▶ Record set

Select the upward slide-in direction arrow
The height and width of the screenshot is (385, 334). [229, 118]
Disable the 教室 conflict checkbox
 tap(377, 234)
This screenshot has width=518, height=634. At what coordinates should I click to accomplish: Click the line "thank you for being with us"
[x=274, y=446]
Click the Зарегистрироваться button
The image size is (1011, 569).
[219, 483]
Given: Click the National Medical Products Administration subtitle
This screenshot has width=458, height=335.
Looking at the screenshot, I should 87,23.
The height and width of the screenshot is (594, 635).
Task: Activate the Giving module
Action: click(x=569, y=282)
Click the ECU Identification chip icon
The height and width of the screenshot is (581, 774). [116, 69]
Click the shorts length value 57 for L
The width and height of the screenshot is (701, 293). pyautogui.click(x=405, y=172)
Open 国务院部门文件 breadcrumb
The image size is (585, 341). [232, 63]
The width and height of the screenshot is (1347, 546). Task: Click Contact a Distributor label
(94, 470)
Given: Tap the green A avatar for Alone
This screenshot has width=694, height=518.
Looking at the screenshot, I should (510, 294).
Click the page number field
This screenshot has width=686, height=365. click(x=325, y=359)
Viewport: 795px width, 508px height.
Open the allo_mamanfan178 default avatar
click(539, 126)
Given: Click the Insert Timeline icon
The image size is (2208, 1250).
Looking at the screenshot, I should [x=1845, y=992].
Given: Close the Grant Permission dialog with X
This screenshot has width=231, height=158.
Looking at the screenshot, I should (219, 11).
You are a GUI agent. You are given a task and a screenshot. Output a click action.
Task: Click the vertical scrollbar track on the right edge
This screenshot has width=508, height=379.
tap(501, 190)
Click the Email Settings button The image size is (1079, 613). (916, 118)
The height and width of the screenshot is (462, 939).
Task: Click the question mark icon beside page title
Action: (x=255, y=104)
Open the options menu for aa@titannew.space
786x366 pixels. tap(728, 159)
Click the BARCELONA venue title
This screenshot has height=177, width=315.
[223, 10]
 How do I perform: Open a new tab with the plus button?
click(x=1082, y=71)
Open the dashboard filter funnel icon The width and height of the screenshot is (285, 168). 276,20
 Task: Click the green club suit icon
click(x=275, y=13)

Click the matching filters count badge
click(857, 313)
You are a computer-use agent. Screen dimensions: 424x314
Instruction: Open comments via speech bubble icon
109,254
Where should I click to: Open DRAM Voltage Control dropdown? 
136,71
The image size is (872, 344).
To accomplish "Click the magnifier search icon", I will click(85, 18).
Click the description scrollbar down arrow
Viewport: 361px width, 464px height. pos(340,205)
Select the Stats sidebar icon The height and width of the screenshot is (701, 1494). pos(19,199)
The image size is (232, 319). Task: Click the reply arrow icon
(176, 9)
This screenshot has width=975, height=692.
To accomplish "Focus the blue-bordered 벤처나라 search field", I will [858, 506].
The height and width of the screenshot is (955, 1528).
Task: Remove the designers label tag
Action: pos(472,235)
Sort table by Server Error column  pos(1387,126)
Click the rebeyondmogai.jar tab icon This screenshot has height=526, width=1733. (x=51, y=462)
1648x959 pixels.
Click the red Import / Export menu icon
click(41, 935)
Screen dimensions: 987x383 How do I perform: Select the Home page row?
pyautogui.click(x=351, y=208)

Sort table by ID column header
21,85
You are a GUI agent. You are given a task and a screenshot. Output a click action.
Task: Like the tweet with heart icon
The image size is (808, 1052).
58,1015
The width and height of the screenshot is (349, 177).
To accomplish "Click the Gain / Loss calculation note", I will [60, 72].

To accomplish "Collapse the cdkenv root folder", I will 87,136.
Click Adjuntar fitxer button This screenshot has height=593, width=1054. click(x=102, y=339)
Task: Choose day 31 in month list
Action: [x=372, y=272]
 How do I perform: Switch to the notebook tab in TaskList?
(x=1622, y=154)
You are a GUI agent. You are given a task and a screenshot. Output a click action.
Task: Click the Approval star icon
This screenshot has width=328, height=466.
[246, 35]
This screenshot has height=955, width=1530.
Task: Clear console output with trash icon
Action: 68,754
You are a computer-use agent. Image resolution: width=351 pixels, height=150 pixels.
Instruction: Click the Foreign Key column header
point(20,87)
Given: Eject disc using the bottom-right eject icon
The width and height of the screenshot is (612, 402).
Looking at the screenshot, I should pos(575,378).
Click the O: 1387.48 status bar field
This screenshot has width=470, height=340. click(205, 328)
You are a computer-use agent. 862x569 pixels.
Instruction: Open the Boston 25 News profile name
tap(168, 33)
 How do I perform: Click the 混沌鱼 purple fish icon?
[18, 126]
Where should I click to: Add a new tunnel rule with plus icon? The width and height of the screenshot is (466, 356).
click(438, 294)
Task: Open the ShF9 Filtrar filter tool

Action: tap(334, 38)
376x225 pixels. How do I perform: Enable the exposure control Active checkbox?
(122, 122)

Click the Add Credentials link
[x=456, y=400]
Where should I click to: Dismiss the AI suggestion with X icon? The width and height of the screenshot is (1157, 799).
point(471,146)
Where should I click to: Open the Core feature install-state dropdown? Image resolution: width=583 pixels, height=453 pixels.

▶ Directive
Copy the rows above word for word, from the line containing "The width and height of the screenshot is (1347, 546)." through the line containing "Action: (x=255, y=104)", inclusive.

▶ Problem solution
The width and height of the screenshot is (1347, 546). Task: Click Contact a Distributor label
(94, 470)
Given: Tap the green A avatar for Alone
This screenshot has width=694, height=518.
Looking at the screenshot, I should (510, 294).
Click the page number field
This screenshot has width=686, height=365. click(x=325, y=359)
Viewport: 795px width, 508px height.
Open the allo_mamanfan178 default avatar
click(539, 126)
Given: Click the Insert Timeline icon
The image size is (2208, 1250).
Looking at the screenshot, I should [x=1845, y=992].
Given: Close the Grant Permission dialog with X
This screenshot has width=231, height=158.
Looking at the screenshot, I should (219, 11).
You are a GUI agent. You are given a task and a screenshot. Output a click action.
Task: Click the vertical scrollbar track on the right edge
This screenshot has width=508, height=379.
tap(501, 190)
Click the Email Settings button The image size is (1079, 613). (916, 118)
The height and width of the screenshot is (462, 939).
Task: Click the question mark icon beside page title
Action: (x=255, y=104)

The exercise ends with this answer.